Pixel coordinate grounding data:

^^^^

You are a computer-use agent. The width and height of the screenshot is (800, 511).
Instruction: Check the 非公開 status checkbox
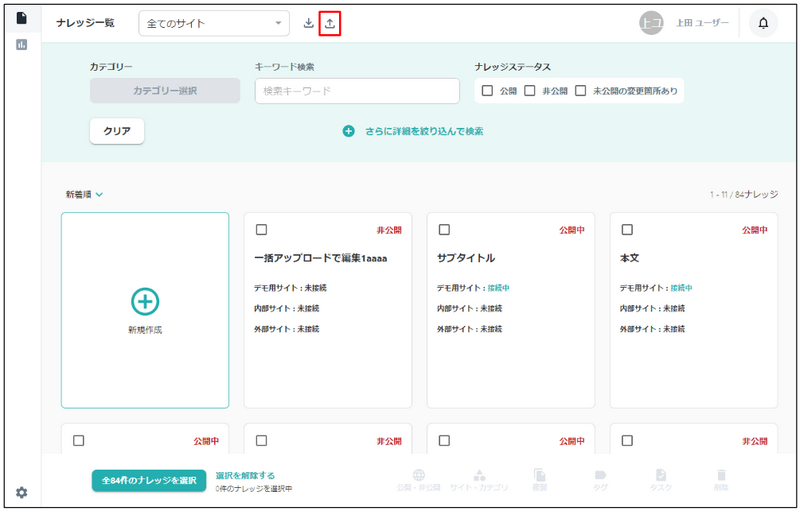pyautogui.click(x=530, y=91)
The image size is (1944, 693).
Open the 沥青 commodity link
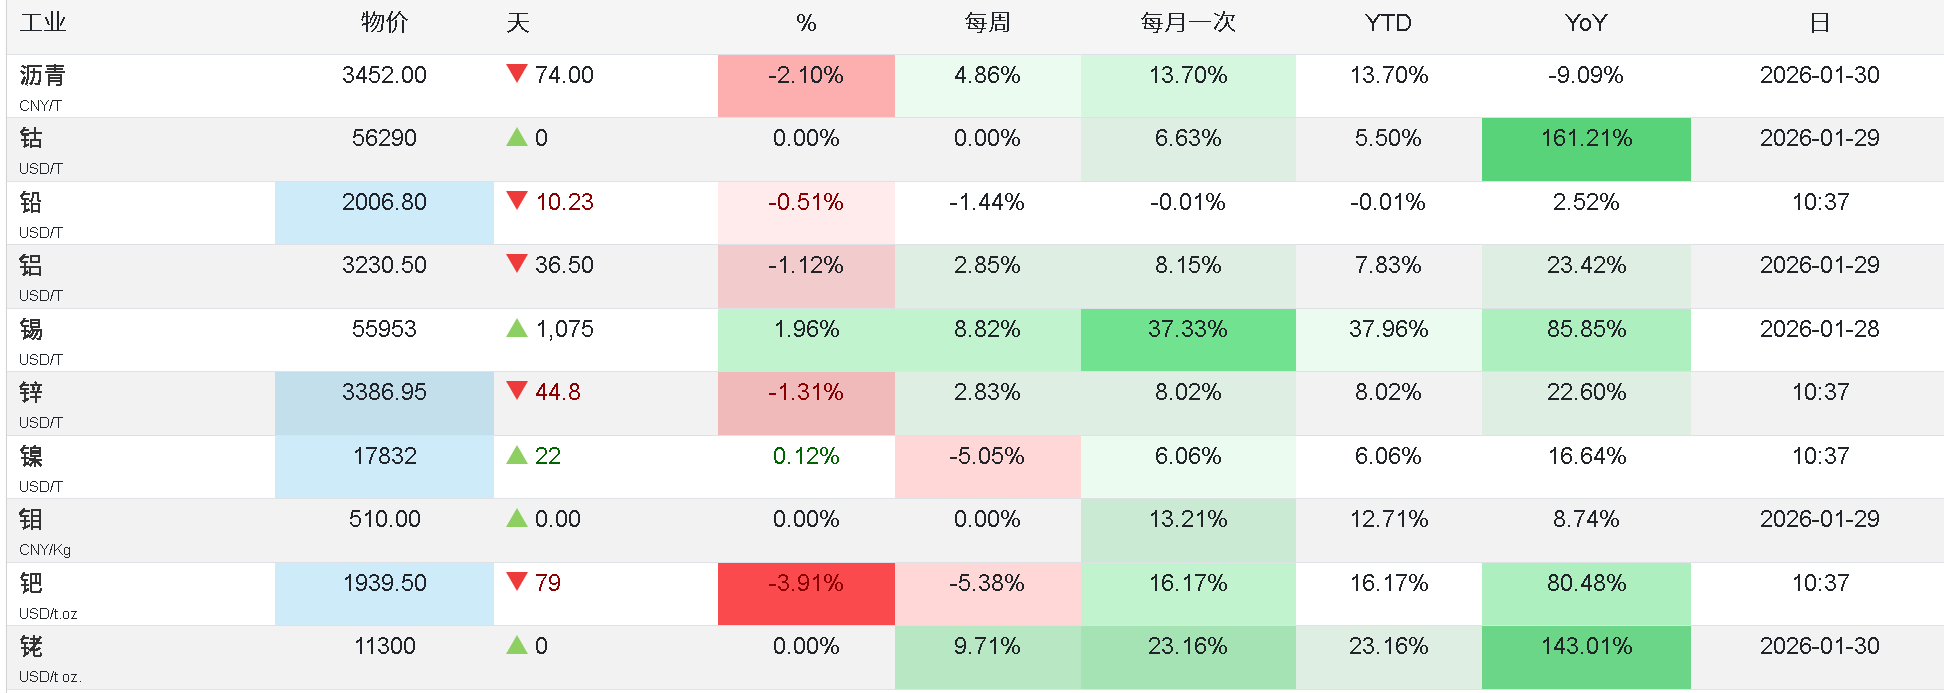tap(42, 75)
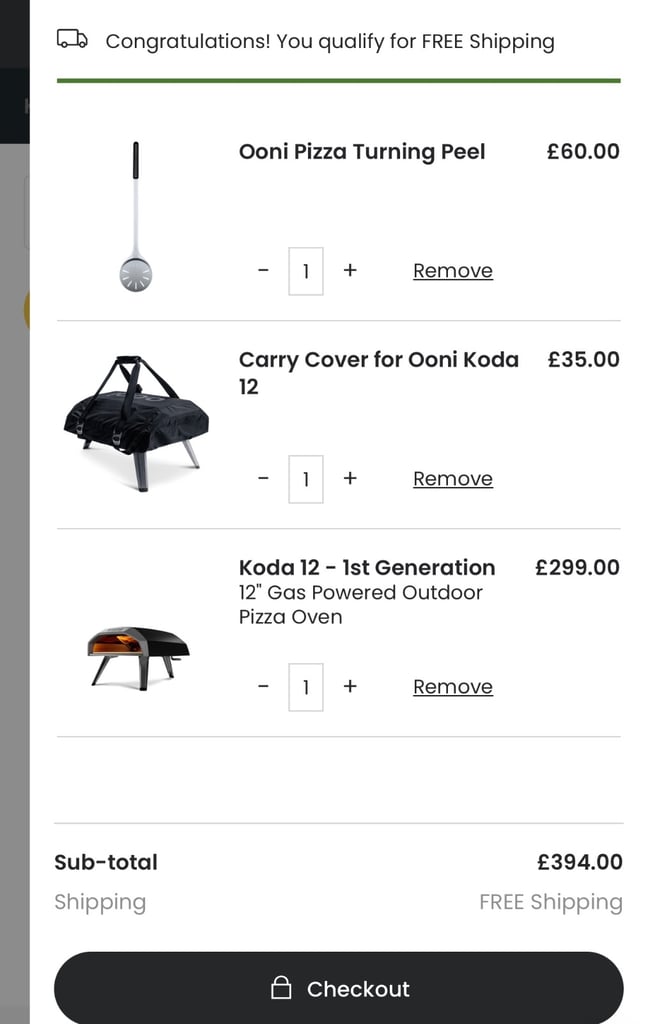Click the padlock icon on Checkout
This screenshot has height=1024, width=648.
point(281,987)
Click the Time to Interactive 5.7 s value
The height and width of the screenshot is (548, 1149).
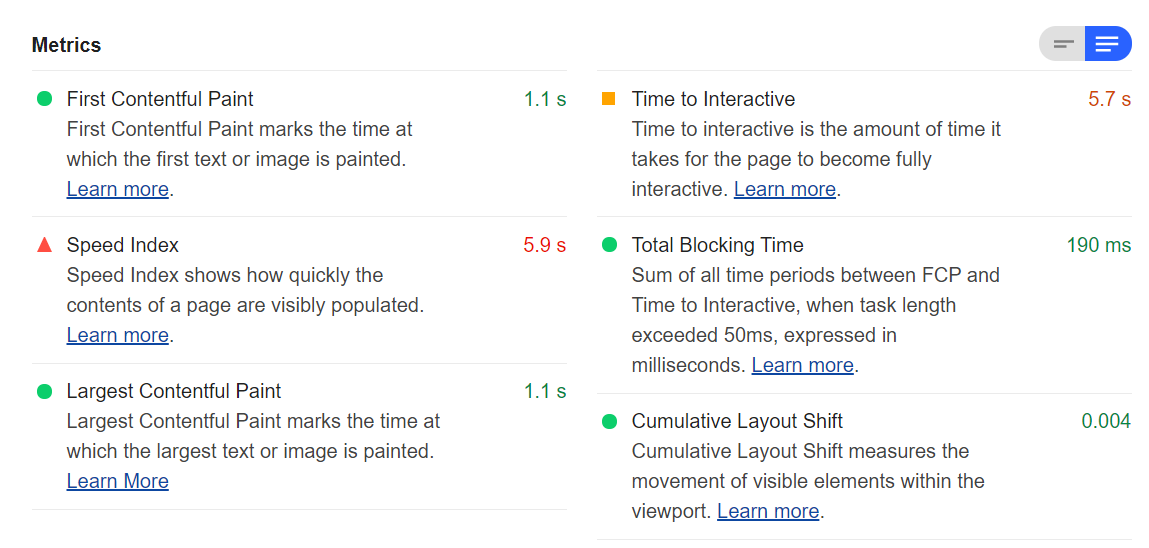[1109, 99]
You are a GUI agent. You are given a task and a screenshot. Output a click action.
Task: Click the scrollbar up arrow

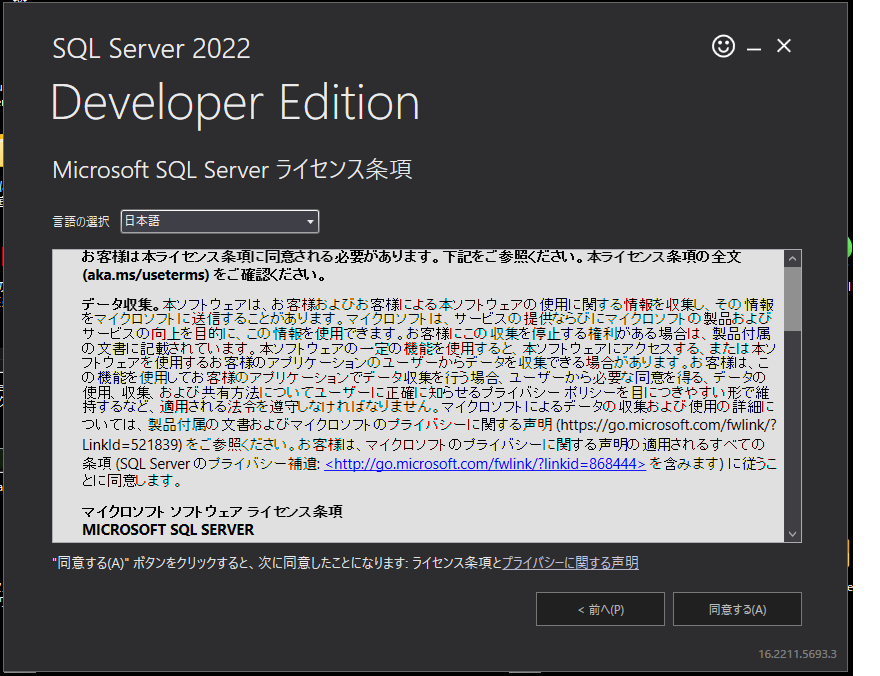tap(793, 257)
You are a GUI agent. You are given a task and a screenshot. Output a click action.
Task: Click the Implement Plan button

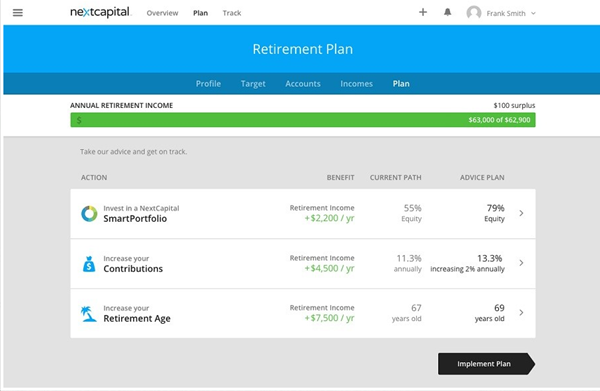(x=486, y=364)
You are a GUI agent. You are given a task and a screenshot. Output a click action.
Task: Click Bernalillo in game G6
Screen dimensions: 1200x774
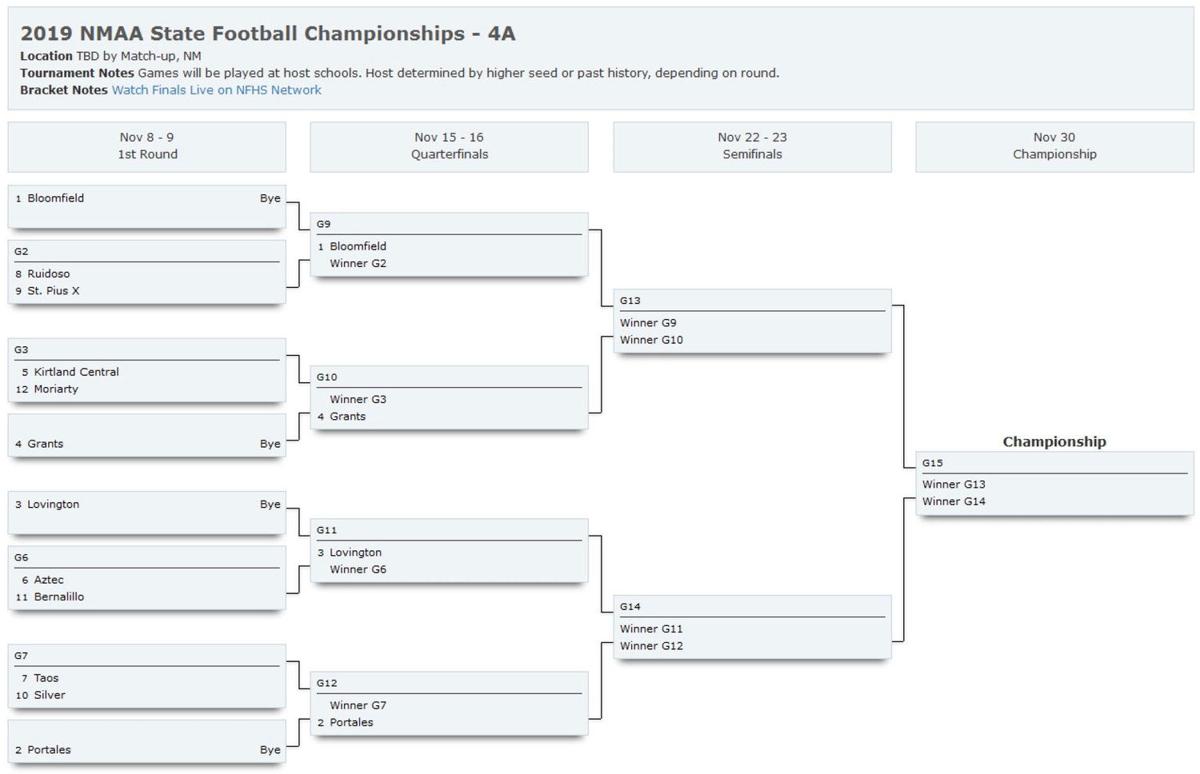tap(59, 597)
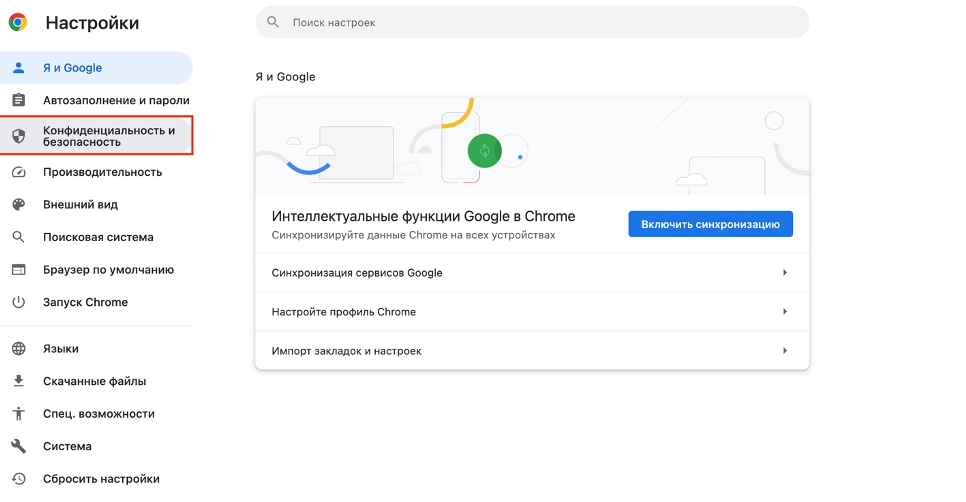Image resolution: width=966 pixels, height=502 pixels.
Task: Click the magnifier icon in settings search bar
Action: click(x=273, y=22)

^^^^

Please copy the records above word for word, omitting every picture.

* **ANSWER SECTION**:
You are a computer-use agent. The width and height of the screenshot is (800, 511).
Instruction: Check the 非公開 status checkbox
pyautogui.click(x=530, y=91)
The image size is (1944, 693).
Open the 沥青 commodity link
tap(42, 75)
Click the padlock icon on Checkout
This screenshot has height=1024, width=648.
point(281,987)
Click the Time to Interactive 5.7 s value
The height and width of the screenshot is (548, 1149).
[1109, 99]
You are a GUI agent. You are given a task and a screenshot. Output a click action.
Task: Click the scrollbar up arrow

tap(793, 257)
You are a GUI agent. You are given a task and a screenshot. Output a click action.
Task: Click the Implement Plan button

(x=486, y=364)
You are a GUI agent. You are given a task and a screenshot. Output a click action.
Task: Click Bernalillo in game G6
Screen dimensions: 1200x774
tap(59, 597)
Image resolution: width=966 pixels, height=502 pixels.
Task: Click the magnifier icon in settings search bar
Action: click(x=273, y=22)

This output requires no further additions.